There are, of course, technical mitigations for this (such as security access controls and back-up systems), but they are not the subject of this article. The risk assessment and resulting register should note all key risks and then how they are addressed, even if standard and accepted practices are being used in mitigation. The risk register needs to note not only what the mitigation is but who is responsible for deploying it.

While this article does not address technical cyber security options, it is important to consider whether a cyber-risk rating been assigned by the customer and ensure that the levels of access control and encryption (etc.) meet the required standards.

Is the content of the SDE subject to any national security controls? For example, have you considered the terms of any applicable Security Aspects Letter.

Is the content of the SDE subject to any export controls (for example, the U.S. ITAR)? If so, then export control specialists will need to advise on the limitations on sharing and the suitability of the SDE for holding such content. Specific approvals, agreements or licences may need to be issued by the relevant government(s) before the information can be made available via the SDE.

Will the content contain any personal data? If so, the system needs to comply with the General Data Protection Regulation and related legislation, and a process created for identifying and reporting a breach. Have appropriate privacy notices been included in the SDE user interface design? Will all users be required to acknowledge the terms of use (as set out in the relevant SDE User Agreements) when they log in?

Please note that the advent of Brexit could have a significant impact on how data transfers are managed between processers in the UK and the EU27, and existing agreements may need to be amended to address this.

Are there any other regulatory compliance or project management requirements (e.g. arising under the Construction (Design and Management) Regulations 2015 or from the use of Building Information Models) that need to be designed into the SDE system architecture?

Many of the issues raised in this article (for example those concerning export control and management of modifications to data) will require that the SDE tool tracks who has seen and modified information and can provide a credible audit trail. This is useful not only for delivering the requirements of the SDE, but also for demonstrating contractual and regulatory compliance.

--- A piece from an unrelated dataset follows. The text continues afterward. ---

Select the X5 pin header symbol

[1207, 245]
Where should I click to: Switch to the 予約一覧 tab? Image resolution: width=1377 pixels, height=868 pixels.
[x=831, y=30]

What are the wider customer requirements (present and future)? For example, have you considered whether the customer may want to expand the scope of the SDE?

What are the terms of any agreement under which the SDE has been funded and developed? Do they align with the terms of agreements that govern the pre-existing data that will be kept in the SDE? Do they dictate who owns any material that is generated?

How reliant are you on third party providers (for example, your I.T. or cloud service providers)? In the event that they let you down, temporarily or permanently, do you have a business continuity / disaster recovery plan to set out how you will maintain delivery of the SDE? Does your insurance cover deal with issues relating to the SDE and the data within it?

What happens to the SDE tool and data once the initial contract expires?

Who has access to the data after expiry / termination and is the customer permitted to use it when commissioning a replacement SDE from another provider?

What level of support is the customer entitled to expect from you during the final stages, and after the end, of the contract for the provision of the SDE?

How will you resolve any disputes? There may be legal issues but also practical day-to-day disagreements as to how data was modified (for example, if the records of the SDE do not accord with an individual contractor's work book). How will you ensure that disputes are resolved with minimum disruption to the service provision?